The film was released on 14 August 2025, three days before Independence Day. The film sparked controversy and was heavily criticised even before its release due to the perceived poor quality, leading to questions over its production. It was negatively received in the public spotlight because its visuals were considered underdeveloped, and the release was seen as rushed.

== Plot ==
The story follows a team of eight children called "Tim Merah Putih" (lit. Merah Putih Team) in a rural village. They are tasked with guarding the national flag intended for the flag salute on Independence Day.

Three days before the event, the flag disappears from a storage room that also contains a firearm. The eight children, who come from diverse ethnic backgrounds—Betawinese, Papuans, Medanese, Tegalese, Makassarese, Javanese, Minahasans, and Chinese Indonesians—work together to locate and recover it.

Their search takes them through forests and rivers and into storms, while they also rescue a Gracula bird. Along the way, they must overcome their ethnic differences and set aside their egos. United by courage, nationalism, and a shared sense of purpose, the children demonstrate that their differences can bring them together in pursuit of a common goal: Finding and recovering the missing flag.

== Controversies ==
=== Production quality ===
The film was heavily criticised due to the perceived poor quality, which is far inferior to that of Jumbo and even the much older Keluarga Somat series. It was criticised even before its release due to poor audiovisual quality, sparking questions over its production.

=== Use of stock assets ===
Some netizens questioned the use of 3D assets and characters in the film, which looked similar to stock assets made by foreign designers that were sold publicly on Reallusion, such as Jayden (created by Junaid Miran), Tommy (created by Chihuahua Studios), Ned, and Francis.

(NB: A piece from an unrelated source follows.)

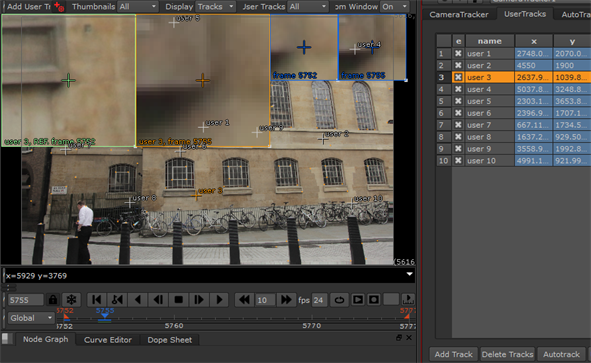
Task: Click the Delete Tracks button
Action: 507,354
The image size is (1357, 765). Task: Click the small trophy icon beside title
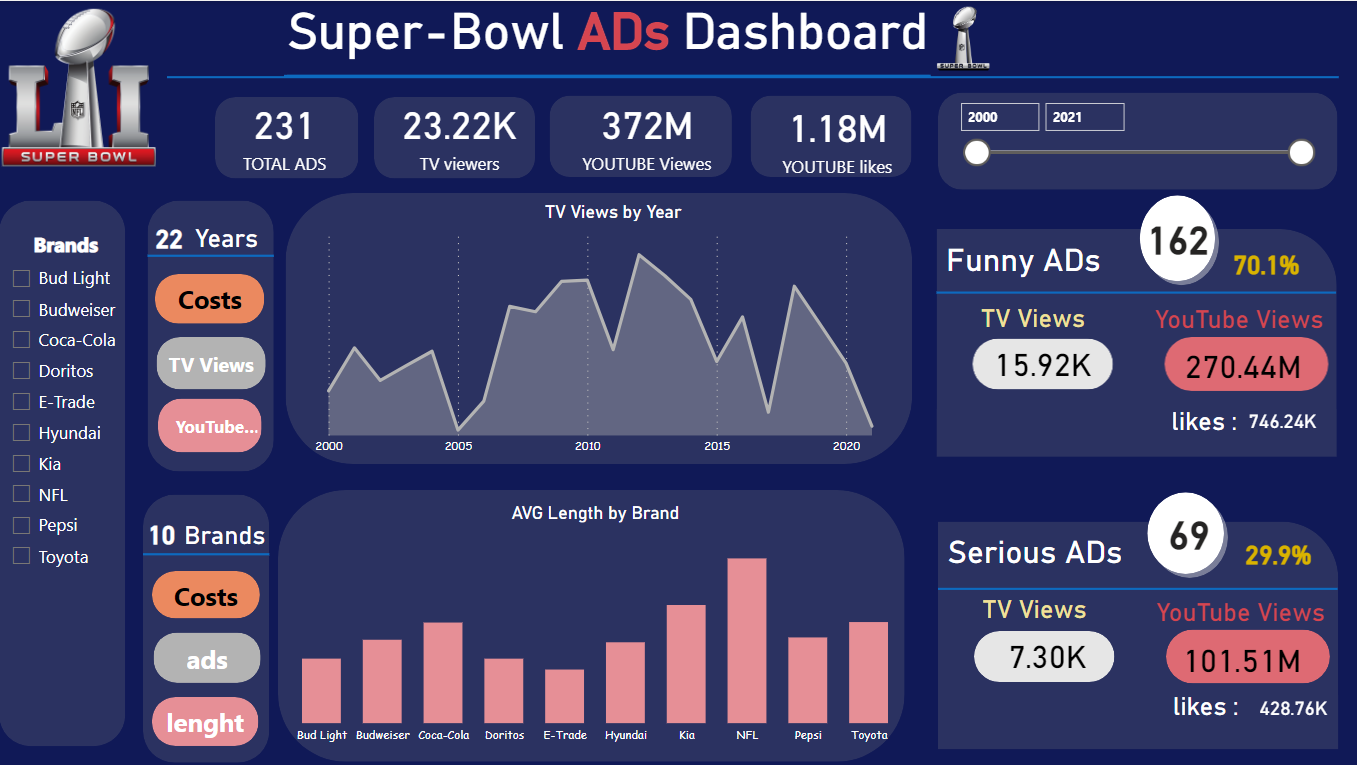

=== Appearance of firearms ===
In the film's trailer, there is a scene that sparked heavy criticism from netizens, which showed the kids in a storage room storing some firearms, specifically assault rifles, with one of them resembling an AK-47.

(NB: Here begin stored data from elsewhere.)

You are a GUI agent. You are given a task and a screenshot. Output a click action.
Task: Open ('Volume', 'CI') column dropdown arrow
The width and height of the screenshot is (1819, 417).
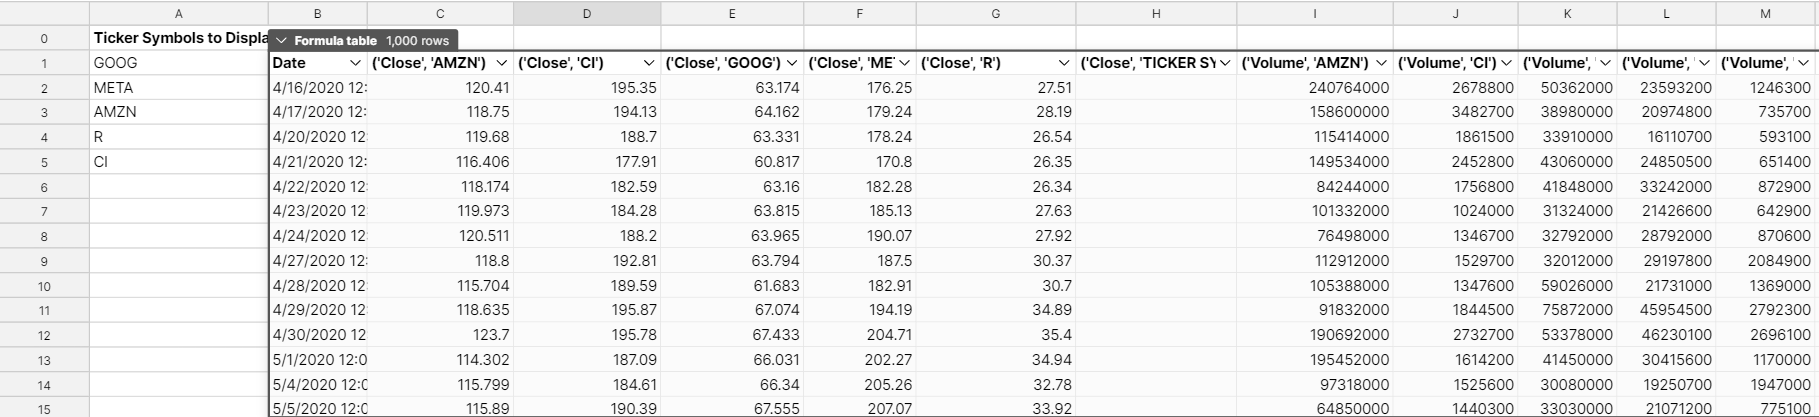click(x=1507, y=63)
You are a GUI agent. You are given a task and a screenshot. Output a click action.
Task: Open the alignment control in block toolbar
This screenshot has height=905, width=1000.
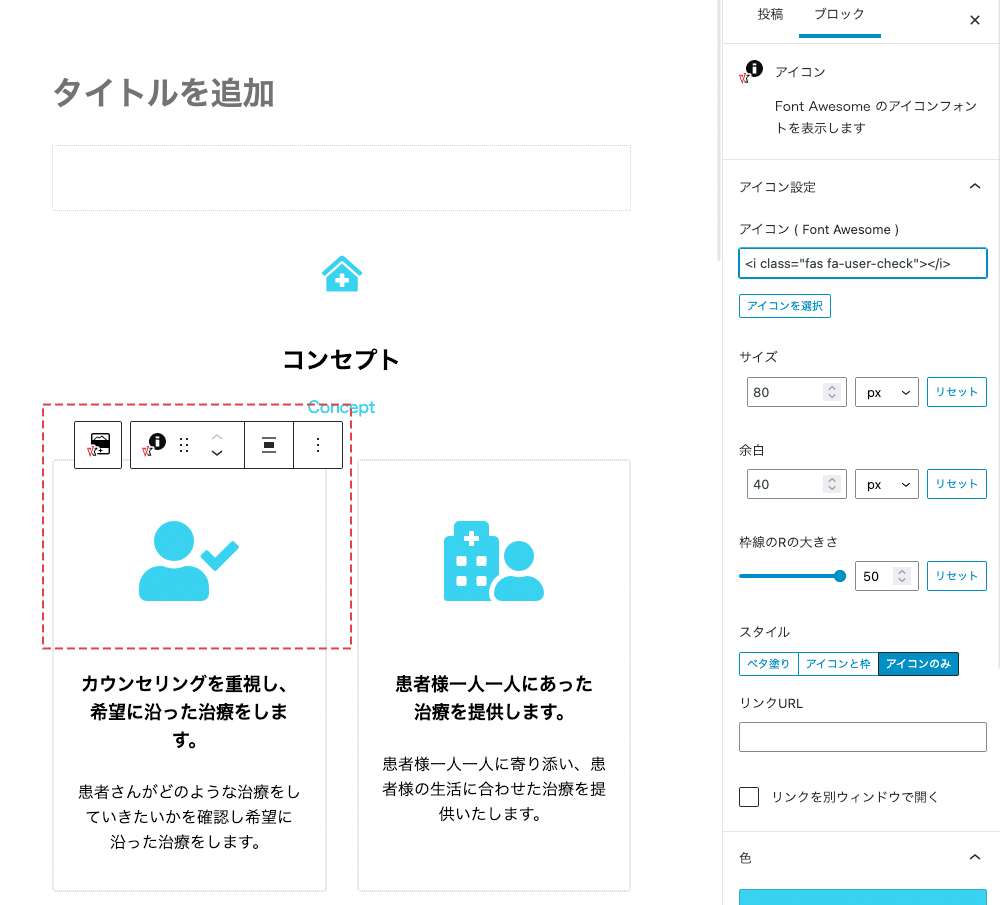268,445
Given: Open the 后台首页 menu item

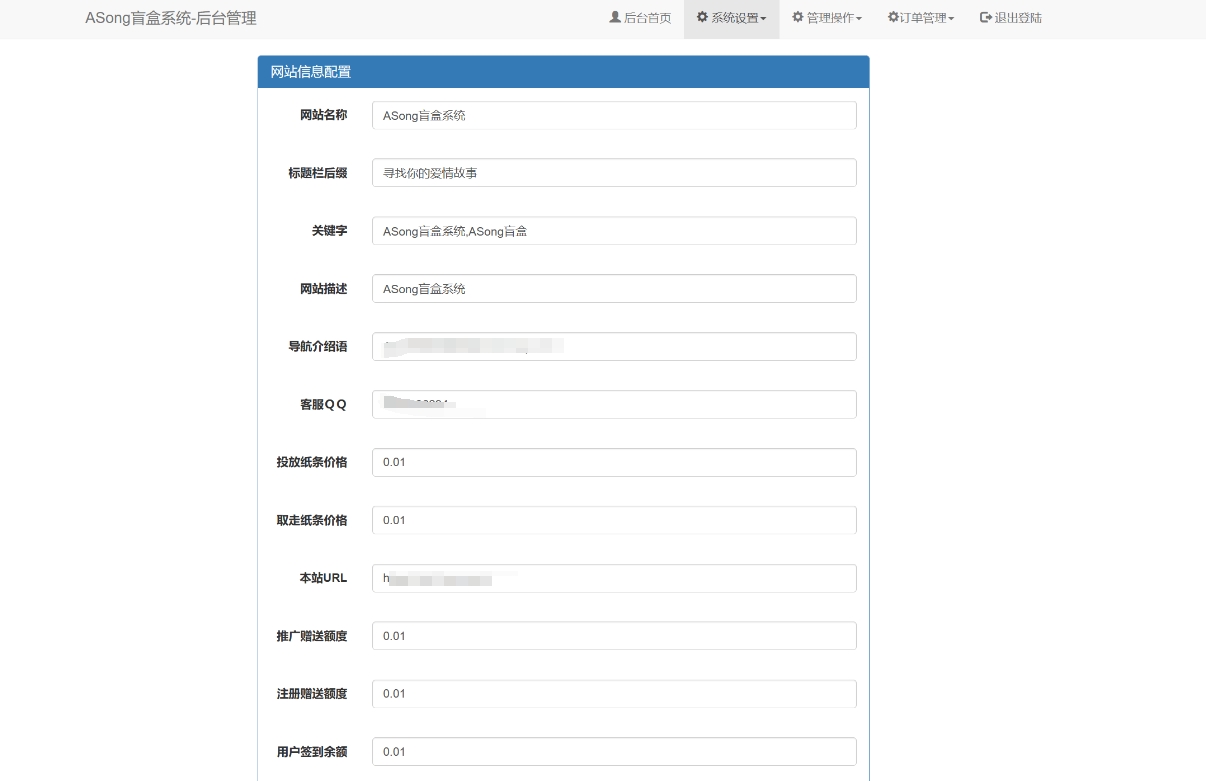Looking at the screenshot, I should [x=647, y=18].
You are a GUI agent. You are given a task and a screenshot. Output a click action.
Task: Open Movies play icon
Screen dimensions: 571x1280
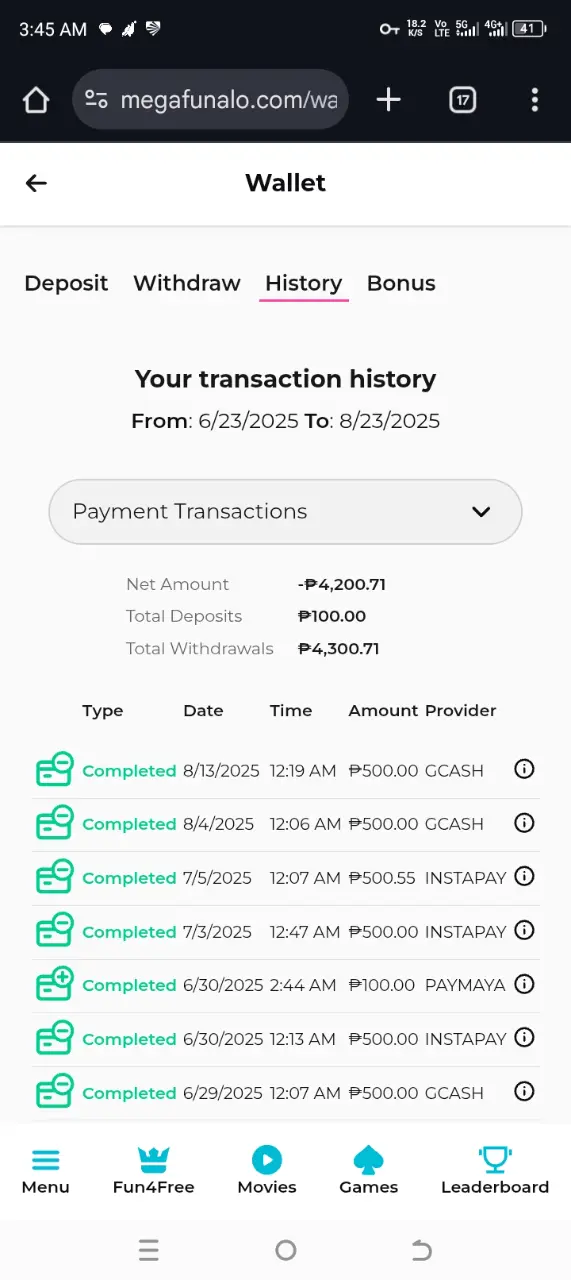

=== Allegations of state funding ===
The public questioned whether the film was funded by the state. In response to the controversy, the Vice Minister of Creative Economy, Irene Umar, stated that after meeting with the production team from Perfiki Kreasindo, she confirmed that no state funding was involved in the production of the film.

== Screening cancellations ==
On 14 August 2025, the release day of the film, the Cinépolis chain of movie theatres officially stated that it would not screen the film in any of its cinemas. Another cinema chain, CGV, also pulled out of screening the film.

However, other cinemas, such as 21 Cineplex, continued to screen the film on its release day.